§ EXERCISE
Can you pull out the records below word for word, from the line containing "The height and width of the screenshot is (406, 1072)." through the line containing "coord(632,30)", leaving out the pictures?

§ THE INPUT
-- -- --
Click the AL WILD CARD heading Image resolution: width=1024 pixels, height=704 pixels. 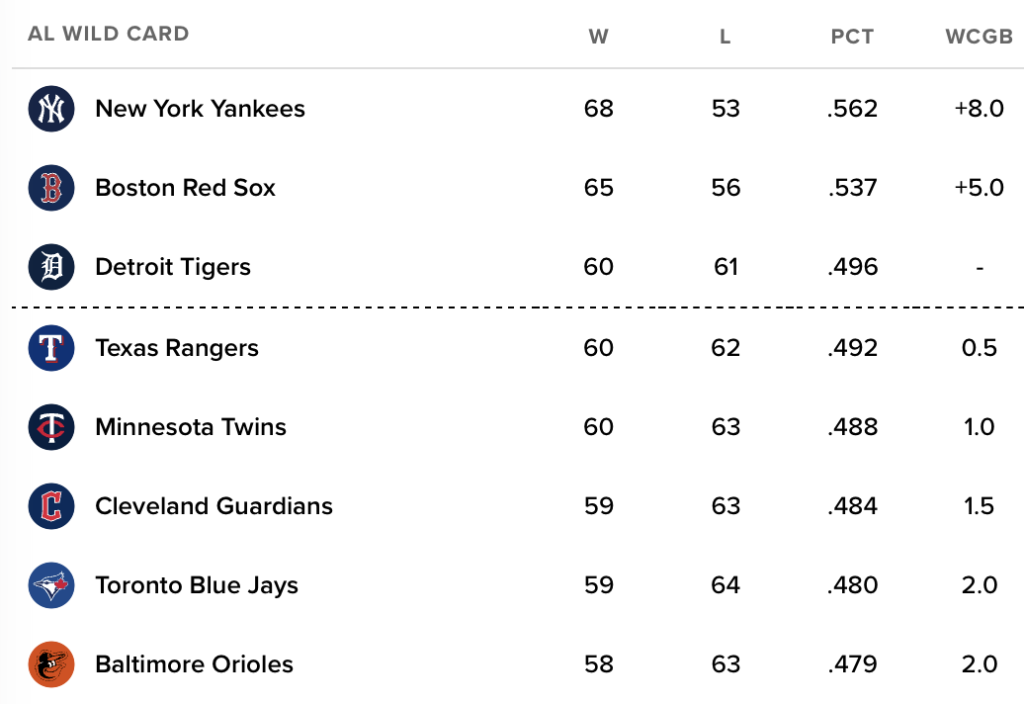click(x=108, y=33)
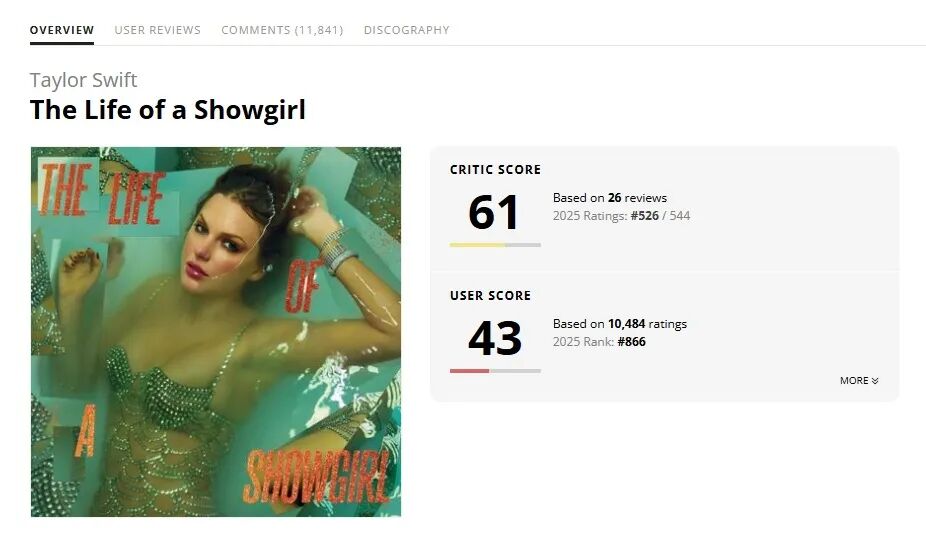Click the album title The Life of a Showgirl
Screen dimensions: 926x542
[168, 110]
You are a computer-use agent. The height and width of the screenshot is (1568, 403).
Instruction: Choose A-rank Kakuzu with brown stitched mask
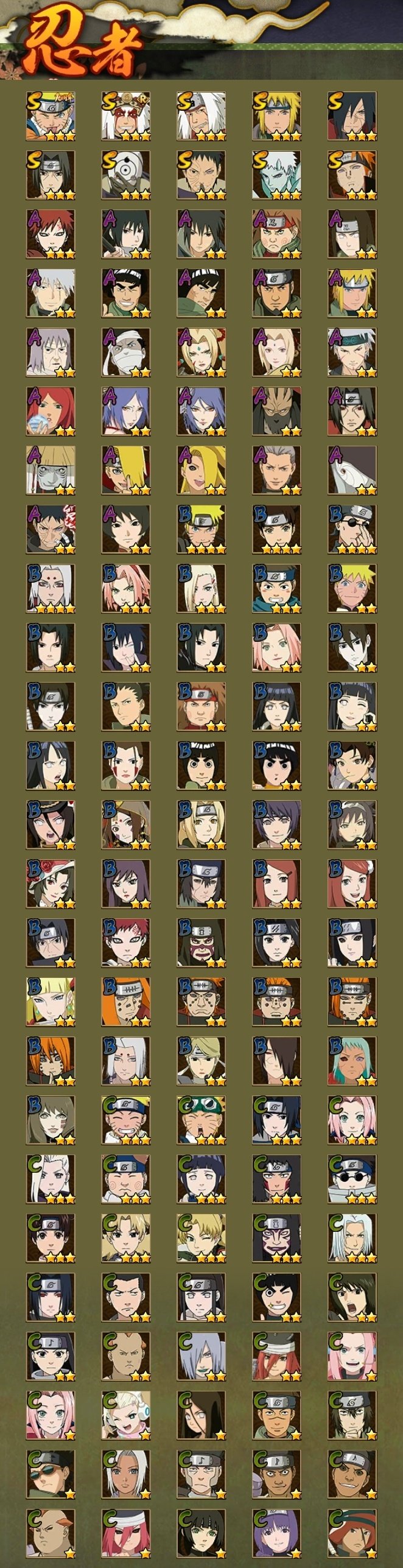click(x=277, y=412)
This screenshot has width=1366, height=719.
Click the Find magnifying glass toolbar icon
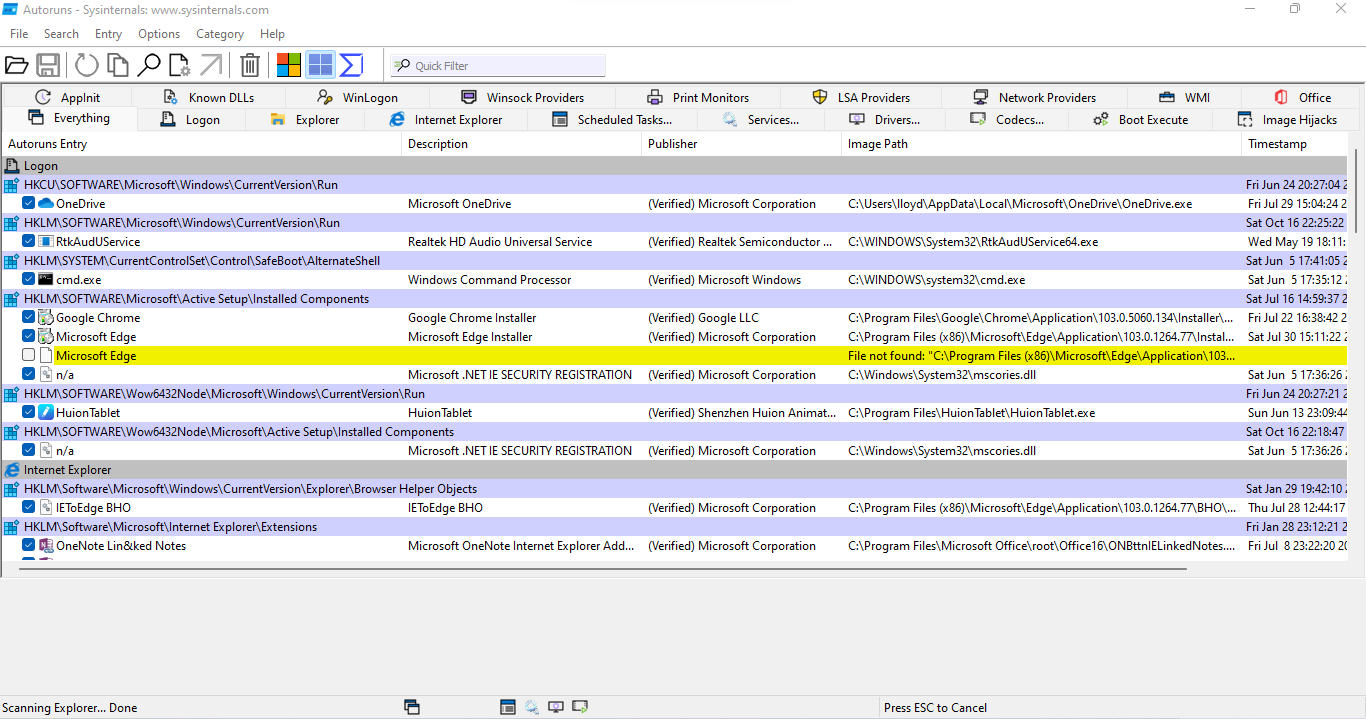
-- -- --
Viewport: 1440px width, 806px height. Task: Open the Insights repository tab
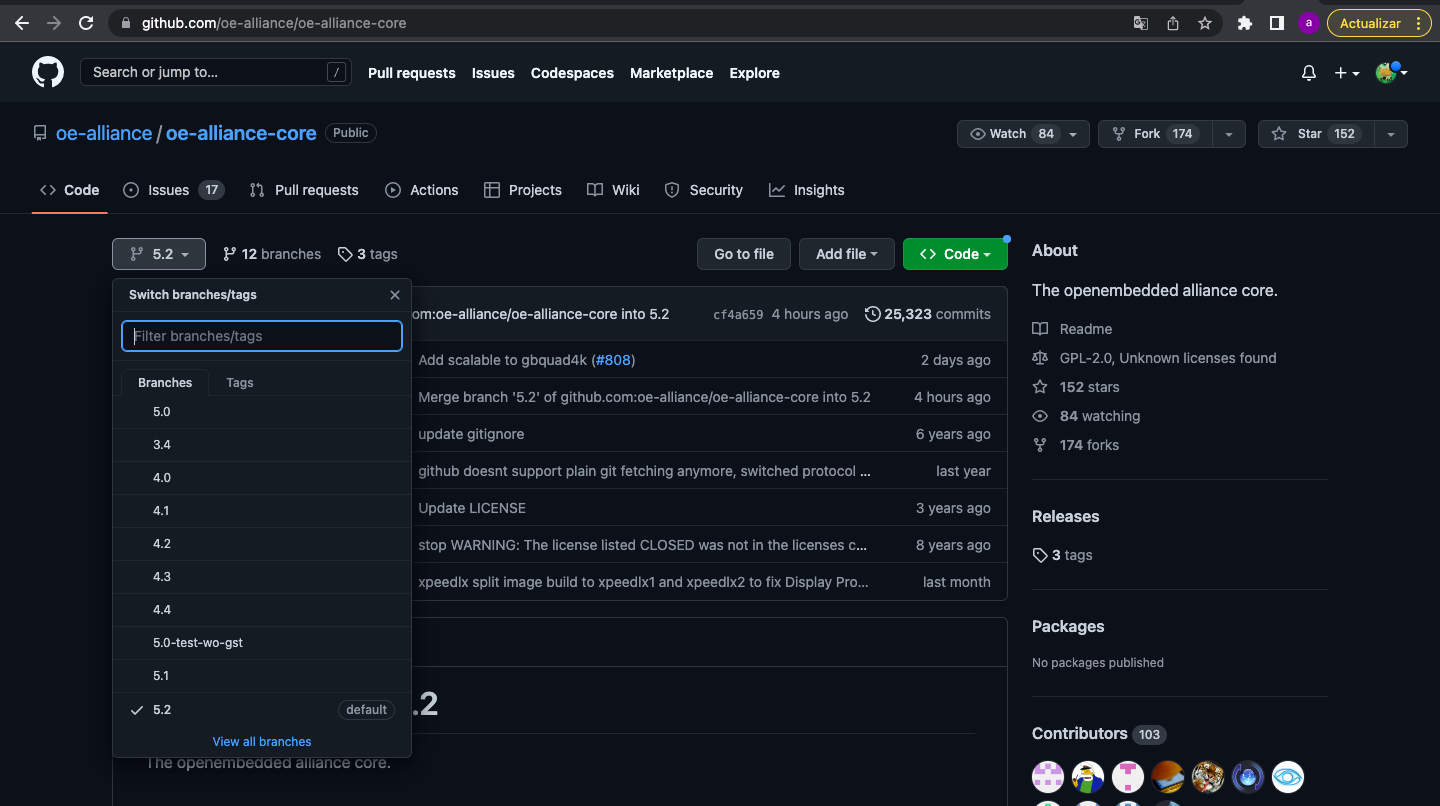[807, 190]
-- -- --
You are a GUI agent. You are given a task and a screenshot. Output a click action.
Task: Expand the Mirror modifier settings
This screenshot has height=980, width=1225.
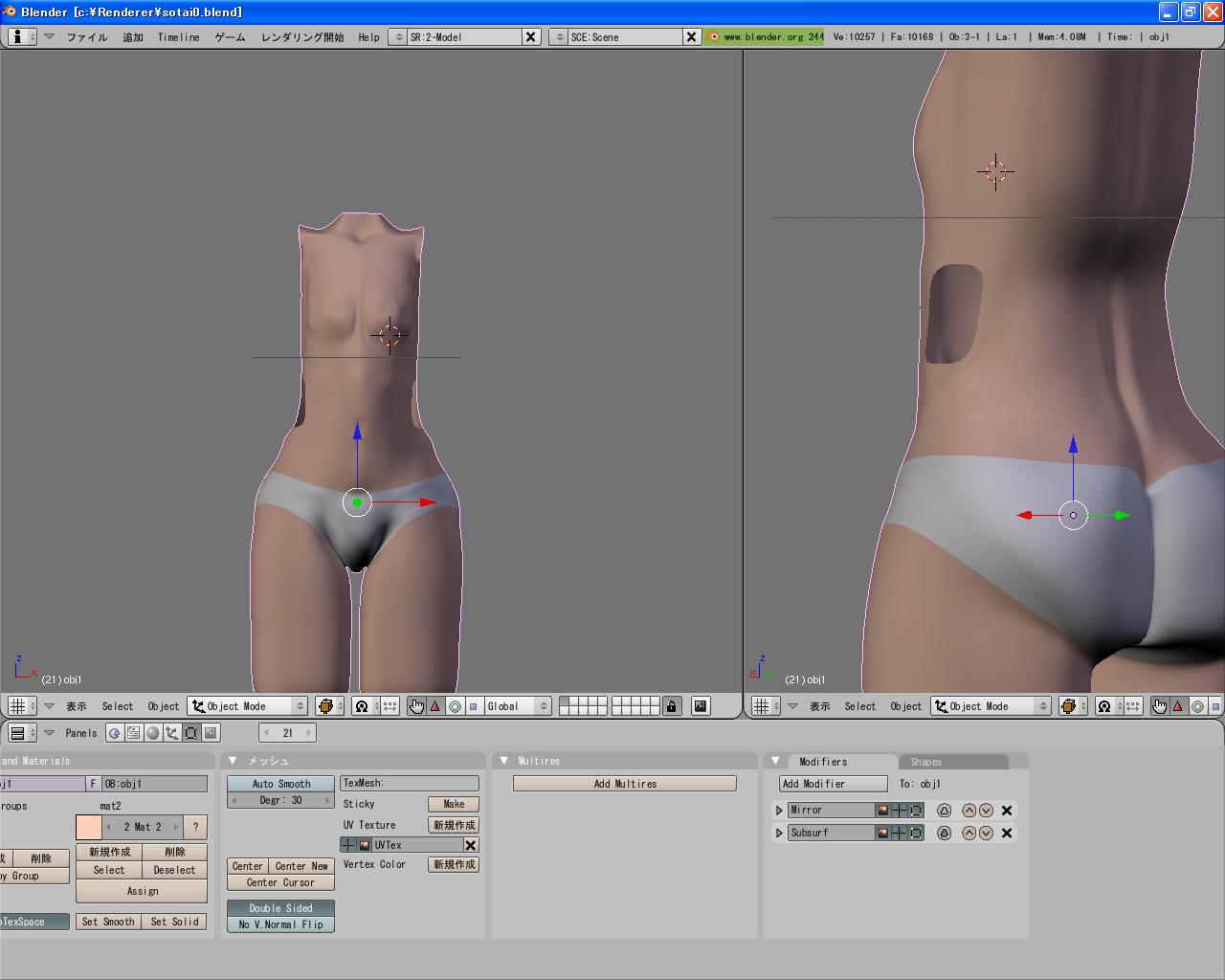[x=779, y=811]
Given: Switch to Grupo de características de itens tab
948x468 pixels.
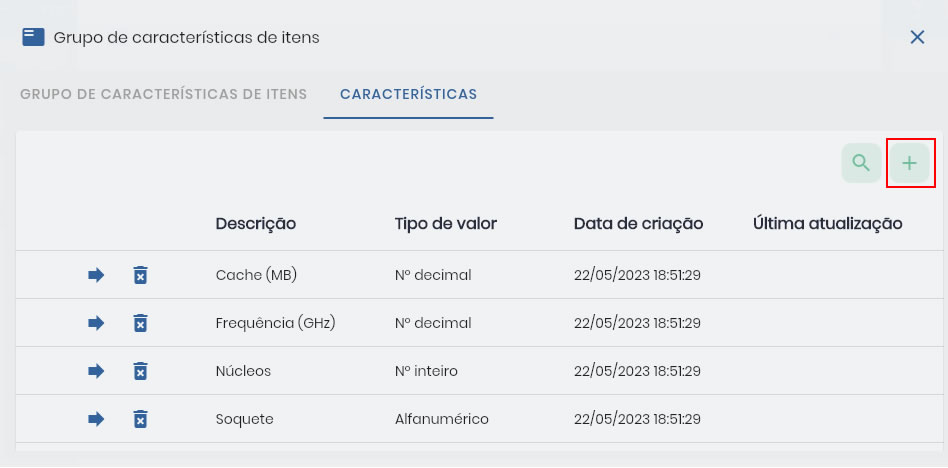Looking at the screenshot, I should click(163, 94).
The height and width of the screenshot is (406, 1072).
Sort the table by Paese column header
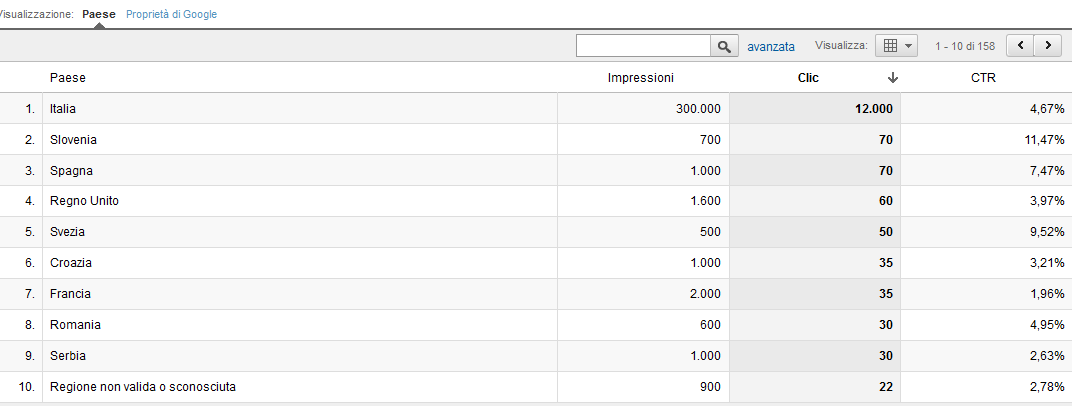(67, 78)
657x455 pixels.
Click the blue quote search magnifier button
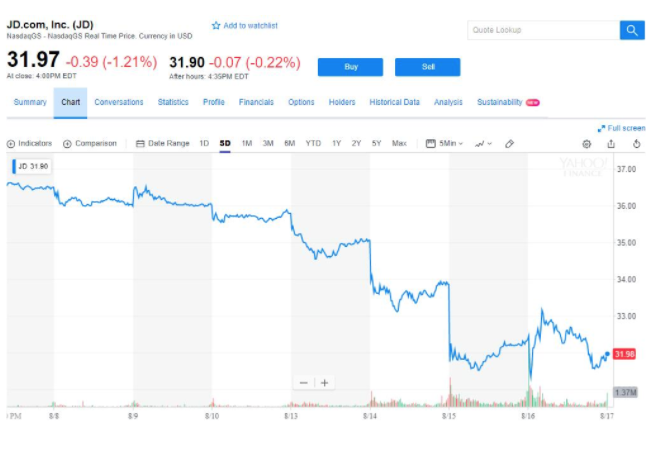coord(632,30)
-- -- --
§ REPLY TO THE TASK
The height and width of the screenshot is (406, 1072).
Sort the table by Paese column header
(67, 78)
657x455 pixels.
Click the blue quote search magnifier button
coord(632,30)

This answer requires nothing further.